O relatório afirma que o número de MBTs ativos da Ucrânia "permanece próximo dos níveis anteriores à guerra", enquanto o número de APCs e IFVs "aumentou graças ao apoio ocidental". Apesar disso, adverte que as tentativas da Ucrânia de colocar em campo esses veículos adicionais "ultrapassaram o fornecimento de equipamentos", o que significa que algumas unidades não tinham equipamento suficiente para estar perto da força total.
A Rússia, entretanto, perdeu mais de três veículos blindados de combate só no ano passado, segundo o relatório, mas isso foi compensado pela reativação de cerca de 1.200 MBTs e cerca de 2.500 IFVs e APCs do armazenamento. Embora isto tenha significado trocar "qualidade por quantidade", a Rússia também foi capaz de fabricar novos veículos. Os autores concluíram que a Rússia poderia manter a sua atual taxa de desgaste durante três anos, ou talvez mais.
O relatório também descreve em pormenor como, apesar das sanções internacionais, a economia russa se revelou resistente e aumentou as despesas com a defesa para 2024.

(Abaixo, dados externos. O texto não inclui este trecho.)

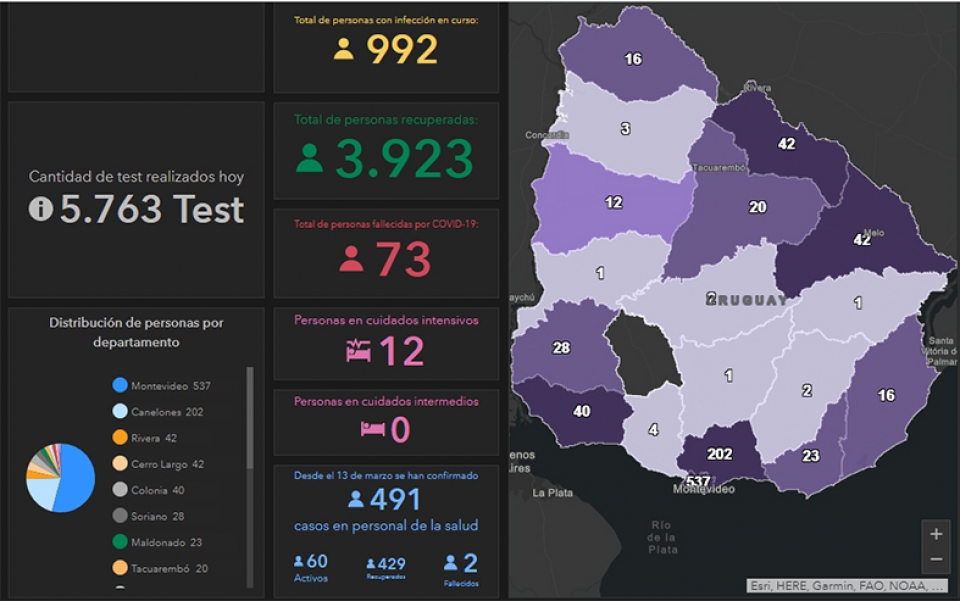Image resolution: width=960 pixels, height=601 pixels.
Task: Click the yellow person icon next to 992
Action: [343, 49]
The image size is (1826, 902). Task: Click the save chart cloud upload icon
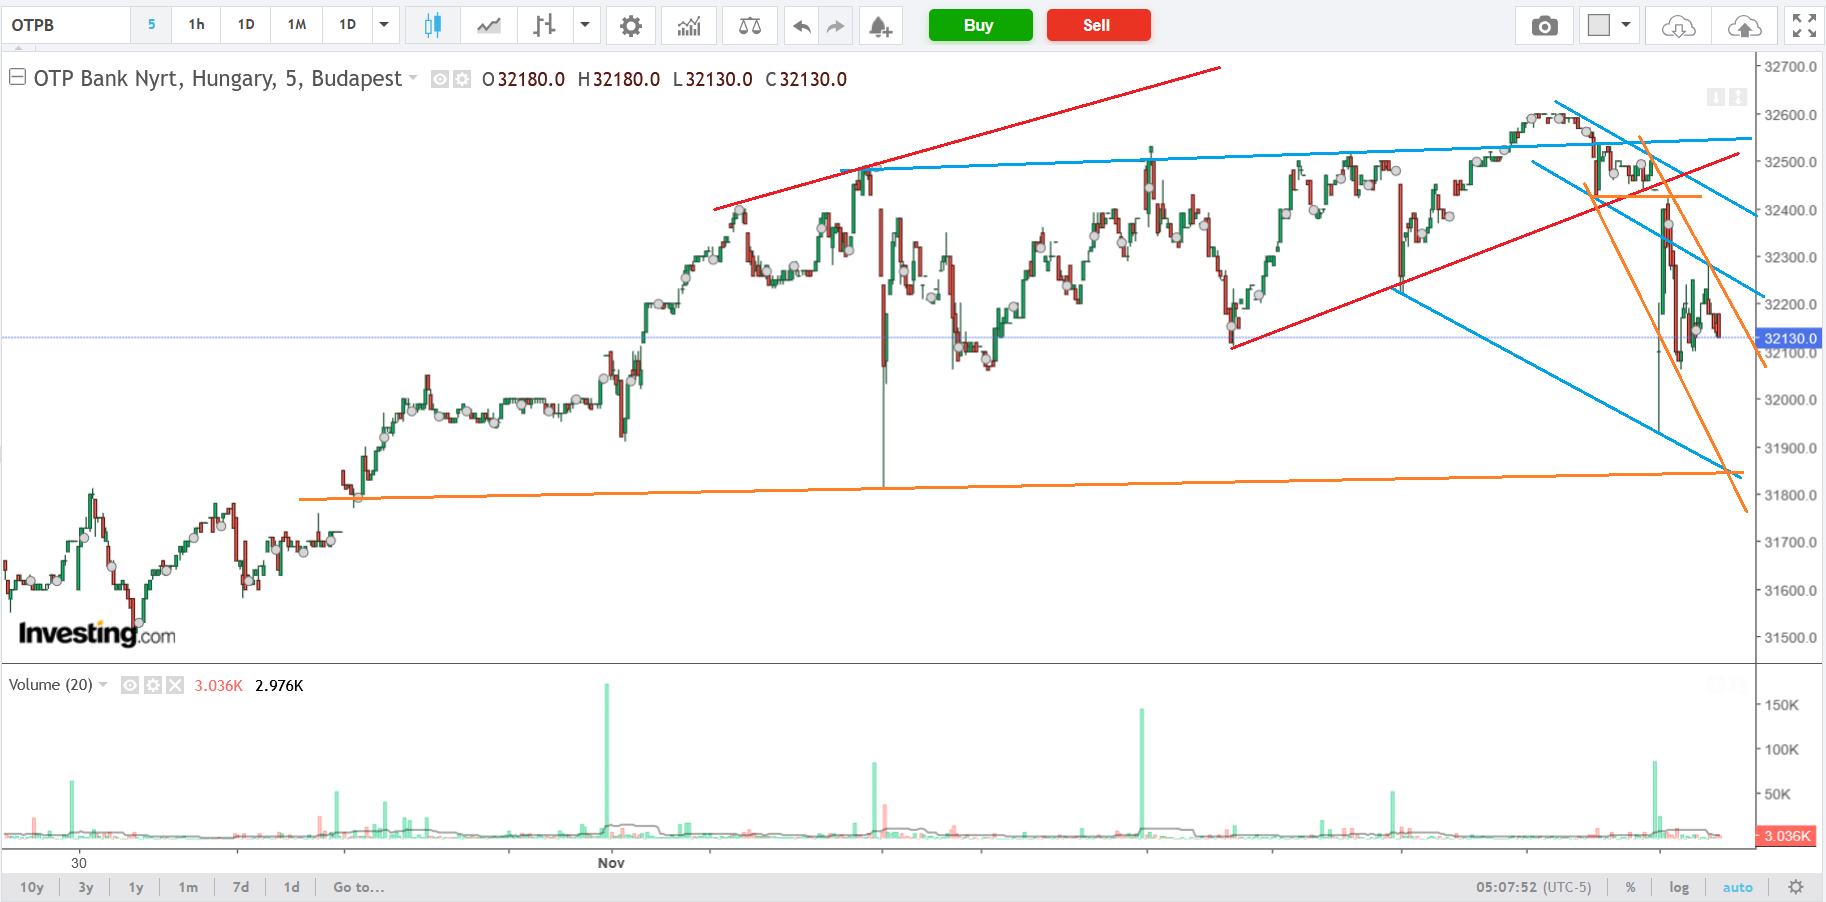coord(1744,25)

"A Rússia aumentou o seu orçamento oficial de defesa para 2024 em mais de 60% em relação ao ano anterior. A despesa militar total representa agora um terço do seu orçamento nacional e atingirá cerca de 7,5% do PIB, assinalando a concentração no seu esforço de guerra", afirmou Giegerich.

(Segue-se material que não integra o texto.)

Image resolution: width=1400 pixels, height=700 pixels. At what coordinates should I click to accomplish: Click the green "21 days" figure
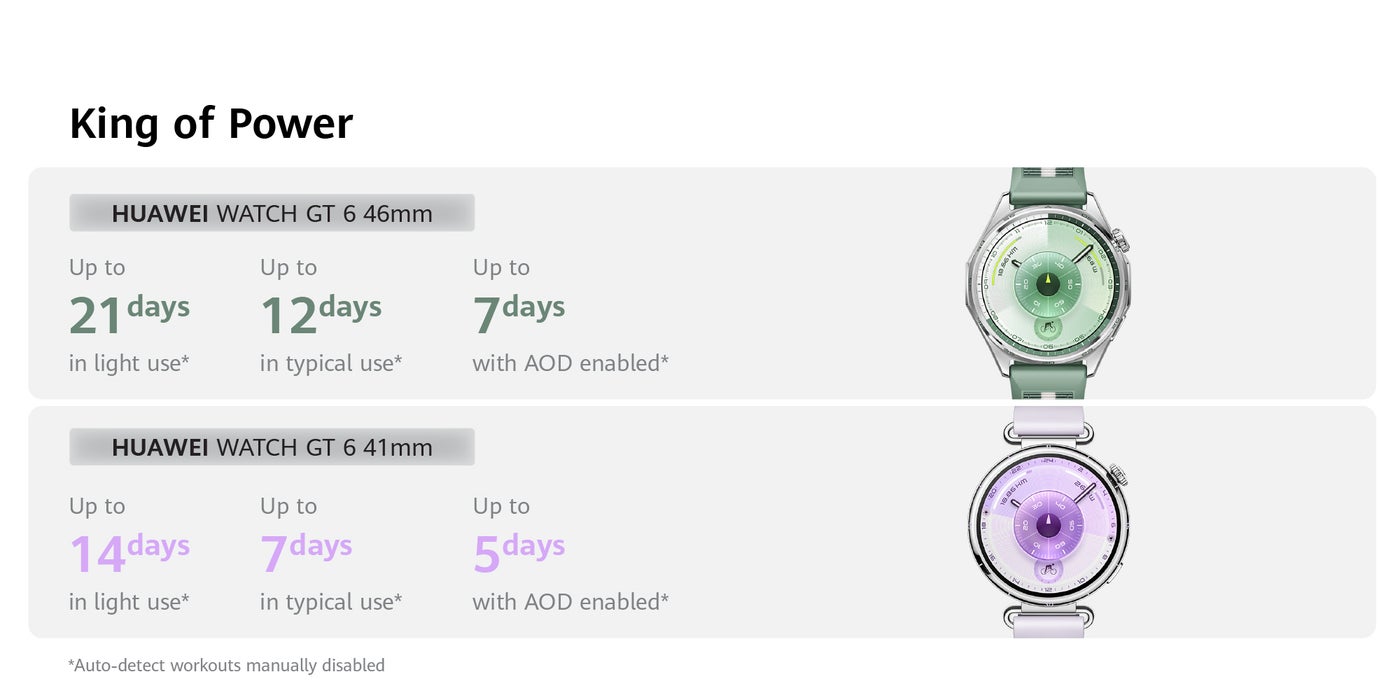129,313
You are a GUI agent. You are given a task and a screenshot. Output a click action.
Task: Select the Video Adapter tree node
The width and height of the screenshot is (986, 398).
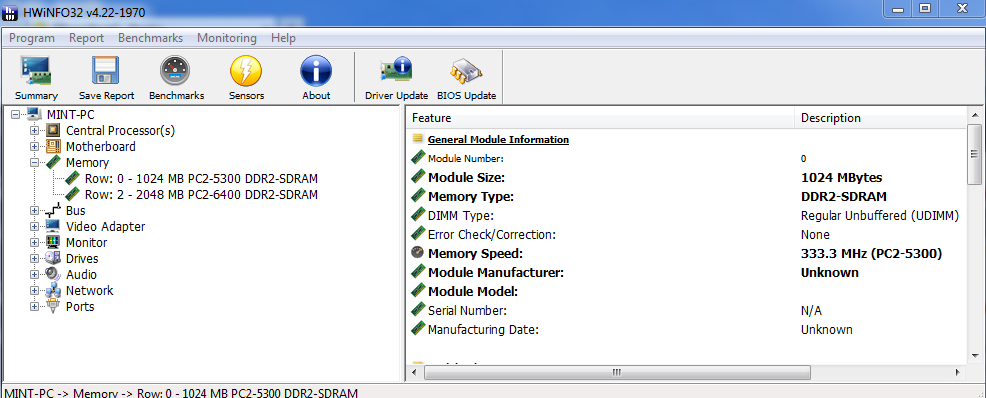(x=105, y=226)
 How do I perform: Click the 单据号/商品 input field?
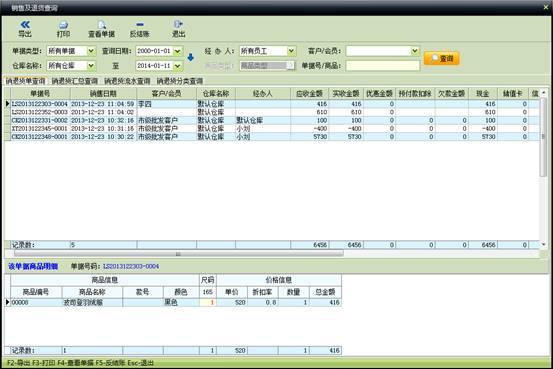tap(383, 66)
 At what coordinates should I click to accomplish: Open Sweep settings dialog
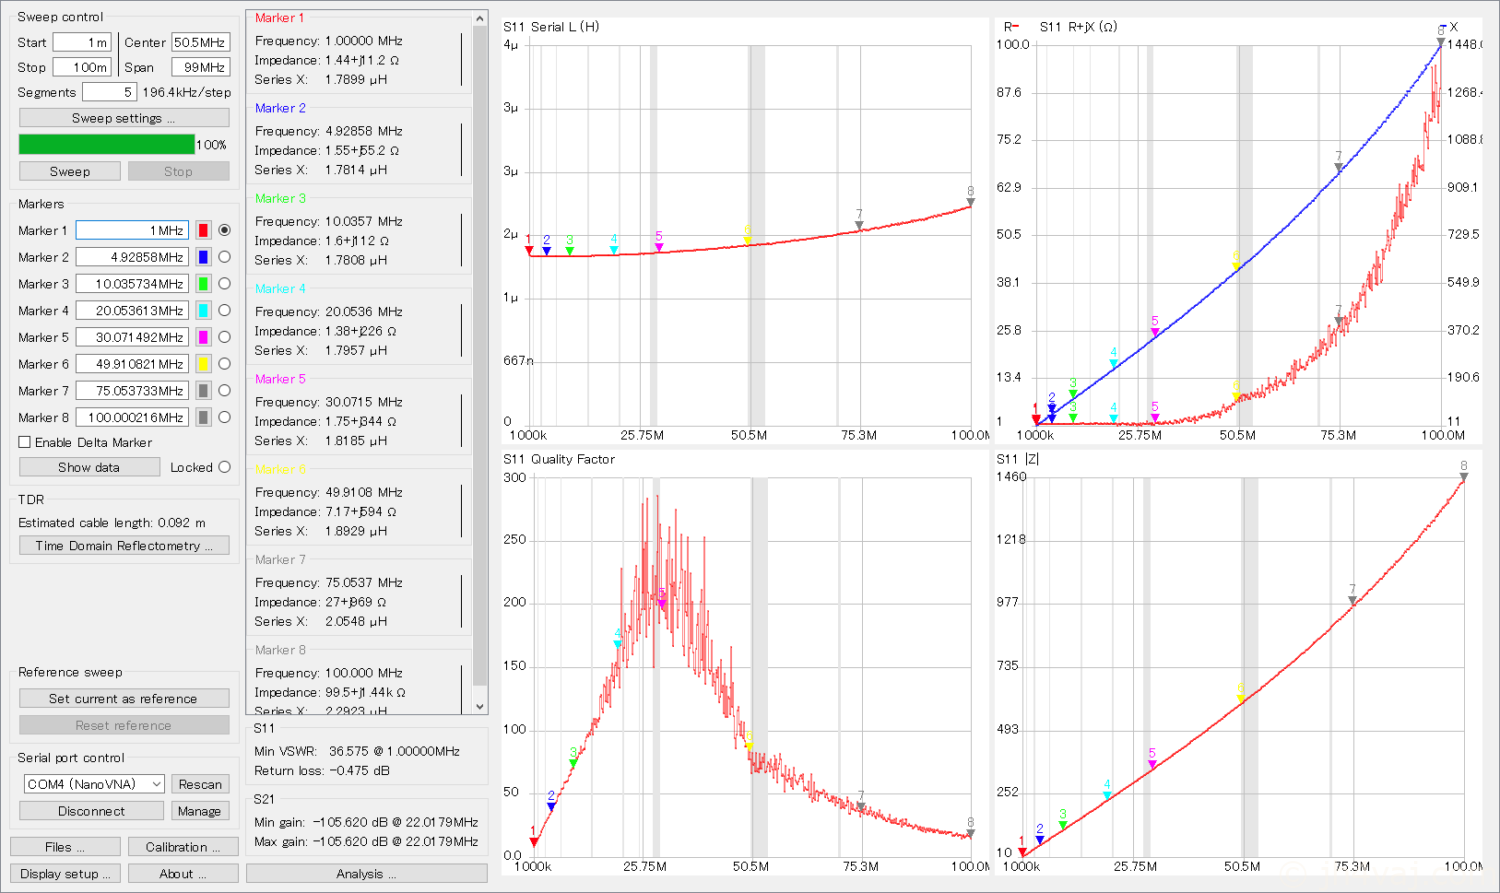click(124, 118)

O Royal United Services Institute (RUSI), outro grupo de reflexão, publicou esta semana o seu próprio relatório sobre a mudança de objectivos e capacidades militares da Rússia.

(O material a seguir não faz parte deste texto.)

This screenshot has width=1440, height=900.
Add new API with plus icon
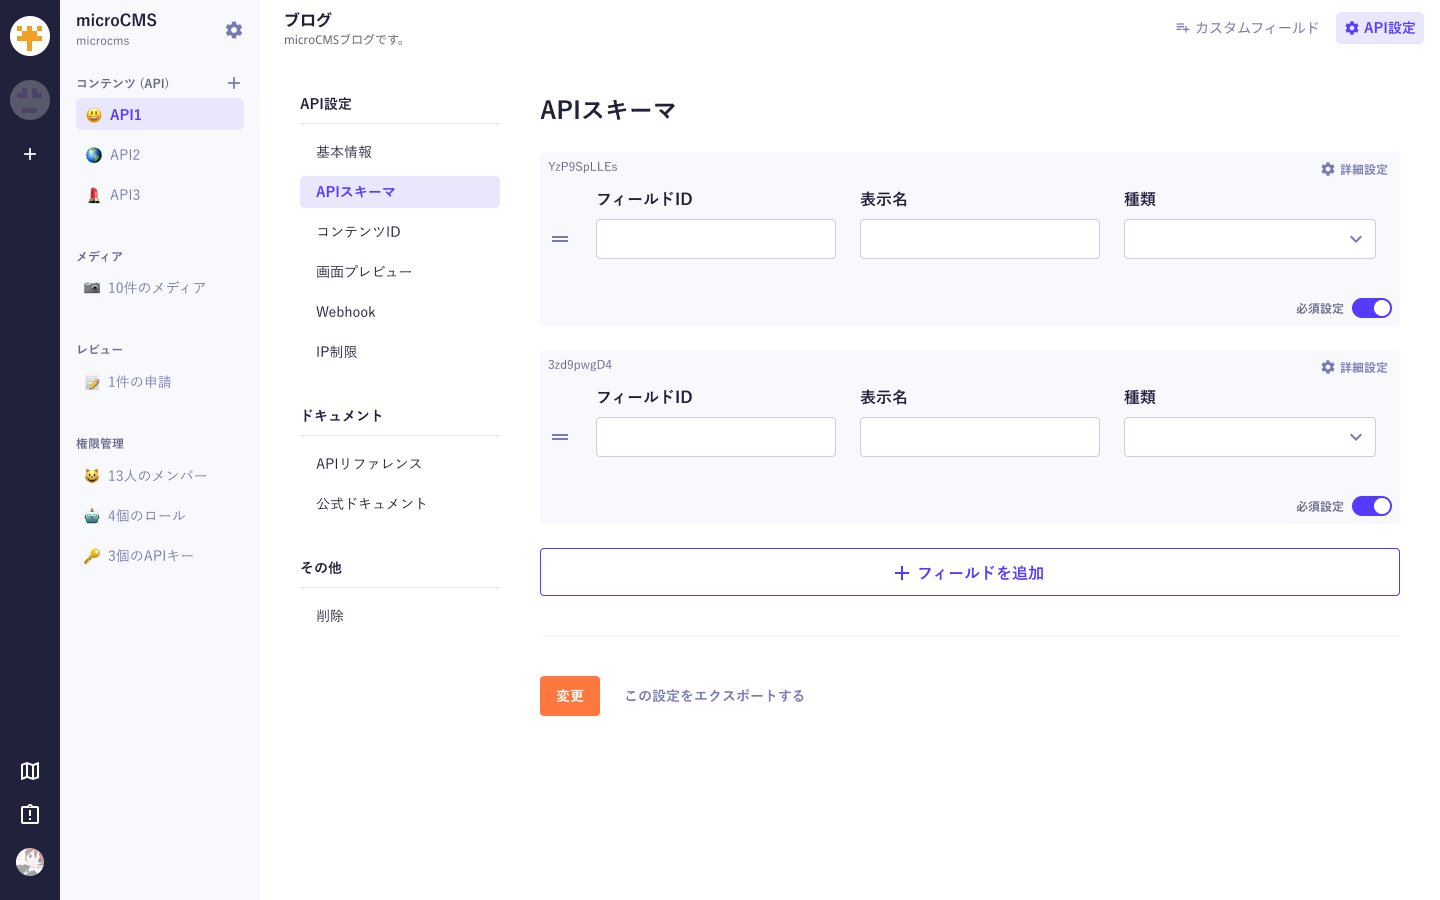[234, 83]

"A Rússia ainda mantém o objetivo estratégico de subjugar a Ucrânia. Agora acredita que está a ganhar", pode ler-se no relatório, que explica que a Rússia procurará atingir o seu objetivo em três fases.
Em primeiro lugar, procurará manter a pressão ao longo da linha da frente ucraniana, drenando as suas munições e mão de obra.
"Paralelamente a este esforço, os serviços especiais russos têm a tarefa de quebrar a determinação dos parceiros internacionais da Ucrânia em continuar a fornecer ajuda militar", diz o relatório.
Depois, quando as reservas de munições ucranianas estiverem esgotadas, a Rússia montará novas operações ofensivas para obter vantagens significativas no campo de batalha, numa tentativa de ganhar influência sobre Kiev "para forçar a capitulação nos termos russos".
A Rússia planeia alcançar esta vitória até 2026, segundo o relatório.
Os autores sublinharam, no entanto, que este resultado pode ser evitado "se os parceiros da Ucrânia continuarem a fornecer munições suficientes e apoio à formação" das forças armadas ucranianas, a fim de neutralizar os ataques da Rússia em 2024.
"Se a Rússia não tiver perspetivas de ganhos em 2025, dada a sua incapacidade de melhorar a qualidade das suas forças para operações ofensivas, então terá dificuldade em forçar Kiev a capitular em 2026", afirma o relatório.